Vectors involved in the parallelogram law - from Wikipedia

Applying this to the $\ell^p$ norm with ${\bf x} = (1,0,0,0, \dotsc )$ and ${\bf y} = (0,1,0,0, \dotsc )$, we obtain $$
\begin{align}
&&2^{2/p} + 2^{2/p} &= 2 \cdot 1^{2/p} + 2 \cdot 1^{2/p} \\
&\implies &2 \cdot 2^{2/p} &= 2+2 \\
&\implies &2^{(2/p+1)} &= 4 = 2^2 \\
&\implies &2/p+1 &=2 \\
&\implies &p &=2
\end{align}
$$ $\square$

So $\ell^2$ is the only inner product space of the $\ell^p$ family.

The $L^p$ spaces

The $\ell^p$ spaces are all subsets of ${\Bbb R}^{\Bbb N}$, the space of real-valued sequences. Naturally, these spaces have uncountably infinite analogs which are subsets of ${\Bbb R}^{\Bbb R}$, the space of real-valued functions taking inputs along the entire number line (instead of just $1,2,3,\dotsc$).

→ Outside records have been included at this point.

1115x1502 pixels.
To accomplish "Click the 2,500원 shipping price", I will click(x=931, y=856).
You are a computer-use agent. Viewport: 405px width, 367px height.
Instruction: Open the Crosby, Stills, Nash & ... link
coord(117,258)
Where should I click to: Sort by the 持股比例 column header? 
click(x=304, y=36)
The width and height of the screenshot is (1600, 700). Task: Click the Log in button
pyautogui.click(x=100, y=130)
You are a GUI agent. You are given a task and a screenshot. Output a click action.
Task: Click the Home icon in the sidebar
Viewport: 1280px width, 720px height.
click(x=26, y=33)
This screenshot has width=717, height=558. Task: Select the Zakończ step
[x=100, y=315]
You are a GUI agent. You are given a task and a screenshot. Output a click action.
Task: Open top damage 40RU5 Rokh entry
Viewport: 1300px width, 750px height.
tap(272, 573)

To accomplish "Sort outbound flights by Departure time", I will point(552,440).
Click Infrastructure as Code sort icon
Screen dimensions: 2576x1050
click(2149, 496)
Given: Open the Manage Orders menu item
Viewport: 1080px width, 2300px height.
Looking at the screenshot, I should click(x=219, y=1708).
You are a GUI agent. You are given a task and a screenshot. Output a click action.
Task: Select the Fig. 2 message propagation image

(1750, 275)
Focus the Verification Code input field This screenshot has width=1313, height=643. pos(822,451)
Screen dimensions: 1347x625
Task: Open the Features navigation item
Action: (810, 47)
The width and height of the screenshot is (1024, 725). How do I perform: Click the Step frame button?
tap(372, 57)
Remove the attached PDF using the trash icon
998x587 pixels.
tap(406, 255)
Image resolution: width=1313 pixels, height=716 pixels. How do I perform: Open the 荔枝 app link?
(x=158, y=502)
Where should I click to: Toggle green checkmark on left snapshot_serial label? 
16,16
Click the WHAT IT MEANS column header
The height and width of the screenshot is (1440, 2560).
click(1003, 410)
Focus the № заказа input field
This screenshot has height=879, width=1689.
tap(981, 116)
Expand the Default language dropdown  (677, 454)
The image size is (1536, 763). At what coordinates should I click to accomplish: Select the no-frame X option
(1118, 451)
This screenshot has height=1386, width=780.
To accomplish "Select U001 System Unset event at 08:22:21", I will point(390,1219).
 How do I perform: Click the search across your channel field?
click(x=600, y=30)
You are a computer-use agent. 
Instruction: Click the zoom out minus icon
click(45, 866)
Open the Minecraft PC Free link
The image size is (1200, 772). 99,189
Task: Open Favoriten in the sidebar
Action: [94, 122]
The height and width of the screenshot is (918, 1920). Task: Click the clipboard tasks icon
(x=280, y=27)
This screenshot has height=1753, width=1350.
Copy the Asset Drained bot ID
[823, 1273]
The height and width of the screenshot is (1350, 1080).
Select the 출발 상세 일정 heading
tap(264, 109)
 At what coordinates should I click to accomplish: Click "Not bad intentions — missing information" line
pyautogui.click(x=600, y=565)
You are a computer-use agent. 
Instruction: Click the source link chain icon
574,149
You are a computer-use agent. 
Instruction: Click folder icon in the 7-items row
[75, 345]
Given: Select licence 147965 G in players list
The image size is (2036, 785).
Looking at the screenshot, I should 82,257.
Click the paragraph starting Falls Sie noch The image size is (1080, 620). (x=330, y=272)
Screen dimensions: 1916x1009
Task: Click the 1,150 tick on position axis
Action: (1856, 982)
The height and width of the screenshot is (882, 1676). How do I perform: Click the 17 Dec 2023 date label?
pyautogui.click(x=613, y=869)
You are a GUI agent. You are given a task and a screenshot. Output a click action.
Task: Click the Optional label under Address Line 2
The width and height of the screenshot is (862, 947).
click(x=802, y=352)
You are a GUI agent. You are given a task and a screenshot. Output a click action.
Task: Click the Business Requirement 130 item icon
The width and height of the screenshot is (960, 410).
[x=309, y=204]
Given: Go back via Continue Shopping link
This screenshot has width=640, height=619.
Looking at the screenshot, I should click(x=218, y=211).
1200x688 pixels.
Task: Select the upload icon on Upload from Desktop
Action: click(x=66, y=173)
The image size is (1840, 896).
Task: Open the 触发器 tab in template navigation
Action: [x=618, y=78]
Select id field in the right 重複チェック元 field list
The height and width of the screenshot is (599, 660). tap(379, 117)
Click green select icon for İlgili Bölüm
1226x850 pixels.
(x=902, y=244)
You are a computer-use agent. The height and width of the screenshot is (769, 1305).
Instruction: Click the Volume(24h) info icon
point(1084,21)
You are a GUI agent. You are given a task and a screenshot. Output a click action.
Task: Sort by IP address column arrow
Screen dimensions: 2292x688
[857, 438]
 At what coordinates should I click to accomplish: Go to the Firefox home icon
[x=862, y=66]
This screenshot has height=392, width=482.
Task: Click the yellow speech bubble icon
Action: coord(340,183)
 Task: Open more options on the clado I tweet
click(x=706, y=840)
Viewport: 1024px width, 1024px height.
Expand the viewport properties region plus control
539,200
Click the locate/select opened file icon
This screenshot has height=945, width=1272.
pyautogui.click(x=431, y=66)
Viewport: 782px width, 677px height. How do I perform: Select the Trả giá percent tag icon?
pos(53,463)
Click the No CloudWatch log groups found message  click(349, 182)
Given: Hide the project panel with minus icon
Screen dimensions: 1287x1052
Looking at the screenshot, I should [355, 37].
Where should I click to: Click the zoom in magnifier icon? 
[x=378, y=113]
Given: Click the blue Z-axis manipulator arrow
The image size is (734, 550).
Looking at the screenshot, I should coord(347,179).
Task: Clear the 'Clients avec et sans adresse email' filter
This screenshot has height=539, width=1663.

For $1 \leq p < \infty$, the $L^p$ space is defined as the set of functions $f: {\Bbb R} \rightarrow {\Bbb R}$ for which $$
\int_{-\infty}^{\infty}{|f(x)|^p \, dx} < \infty
$$ with the norm $$
\| f \|_{p} \buildrel{\rm def} \over{=} \left( \int_{-\infty}^{\infty}{|f(x)|^p \, dx} \right)^{1/p}
$$ The $L^{\infty}$ space is also defined analogously to $\ell^{\infty}$, but with the supremum replaced by the essential supremum (see below). Finally, like the discrete case, the only $L^p$ norm which is induced by an inner product is the $L^2$ norm, with the inner product $$
\langle f,g \rangle \buildrel{\rm def} \over{=} \int_{-\infty}^{\infty}{f(x)g(x) \, dx}
$$ So basically, the $L^p$ spaces are the same as the $\ell^p$ spaces, but with sequences replaced by functions of the entire number line and, accordingly, sums replaced by integrals. However, there are a number of complications which arise when we move from discrete to continuous inputs, namely:

The integral is understood to be a Lebesgue integral instead of the usual Riemann integral from calculus. The two agree whenever they are both defined, but the Lebesgue integral is defined for many more functions than the Riemann integral. A rigorous definition requires measure theory, which tells us how to define the measure of a given set of input values. The Lebesgue measure on the real number line is designed such that the measure of an interval $(a,b)$ is $b-a$.
The integral is not affected by changes in the function value on a set of measure zero. Any finite set of points has Lebesgue measure zero. Furthermore, any countably infinite set of points, such as the set of all rational numbers, also has measure zero.
Because of the last bullet, the members of the $L^p$ spaces are technically not functions, but rather equivalence classes of functions, where the equivalence relation is $$f \sim g \iff f=g \ \ {\rm a.e.}$$ where "a.e." (almost everywhere) means everywhere, except possibly on a set of measure zero.
The $L^{\infty}$ norm of a function (technically, an equivalence class of functions) $f$ is defined as the essential supremum of $f$. The essential supremum is the supremum, or least upper bound, of $f$, except possibly on a set of measure zero. For example, if $f(x) = 0$ for $x \neq 5$ and $f(5)=1$, then the supremum of $f$ is $1$, but the essential supremum of $f$ is $0$ since $f \leq 0$ except on the set $\{ 5 \}$, which is a single point and thus has measure zero.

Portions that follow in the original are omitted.